**Data for processing**

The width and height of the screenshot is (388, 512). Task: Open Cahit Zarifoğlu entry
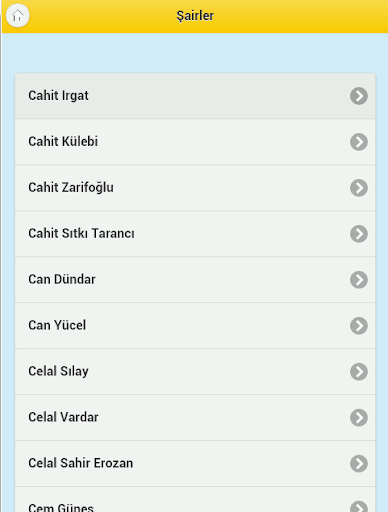(x=195, y=188)
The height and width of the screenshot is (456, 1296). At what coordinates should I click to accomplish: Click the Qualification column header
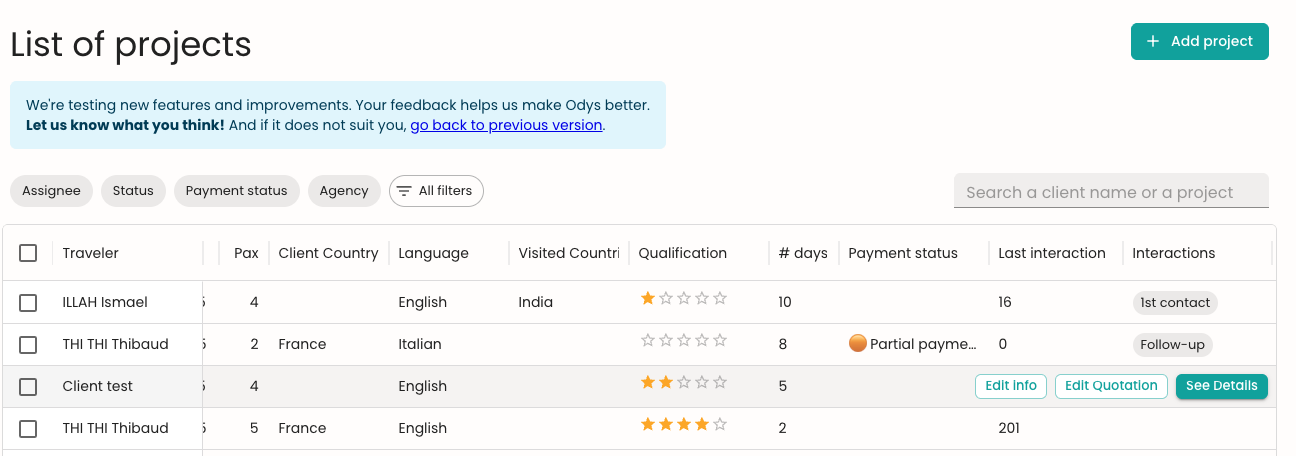(x=682, y=253)
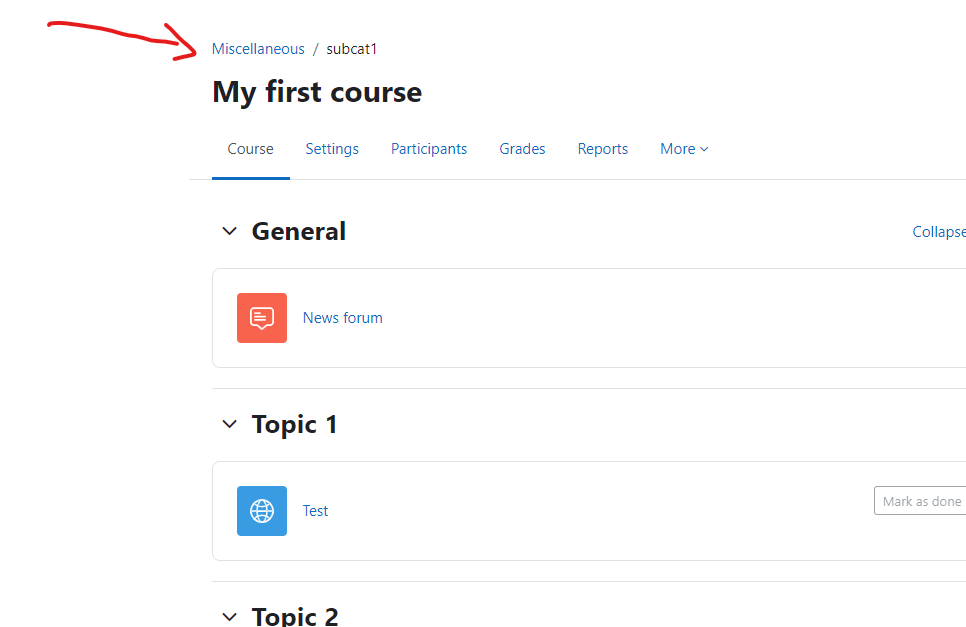Click the subcat1 breadcrumb item
The image size is (966, 627).
coord(352,49)
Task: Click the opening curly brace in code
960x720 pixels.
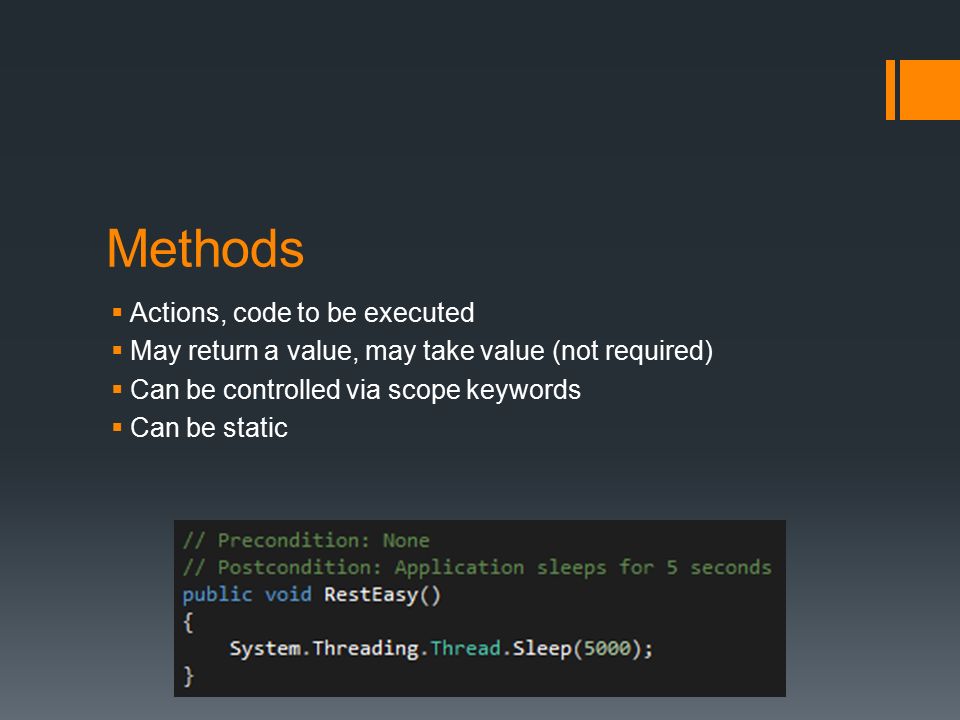Action: (x=188, y=623)
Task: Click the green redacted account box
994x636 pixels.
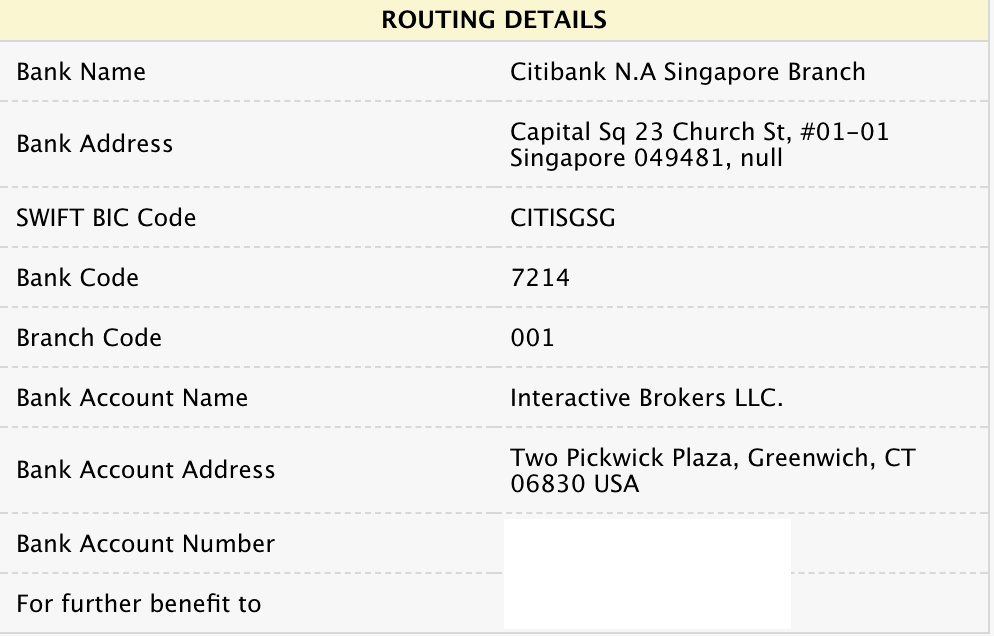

**What you need to do**
Please set down, exactly and with nothing added, the lines from the line with "The height and" to the end of the entries above, omitting pictures.

**Written response**
The height and width of the screenshot is (456, 1296). At what coordinates should I click to accomplish: Click the Qualification column header
(x=682, y=253)
Click the subcat1 breadcrumb item
The image size is (966, 627).
coord(352,49)
Task: Click the opening curly brace in code
960x720 pixels.
Action: (x=188, y=623)
Task: Click the green redacted account box
994x636 pixels.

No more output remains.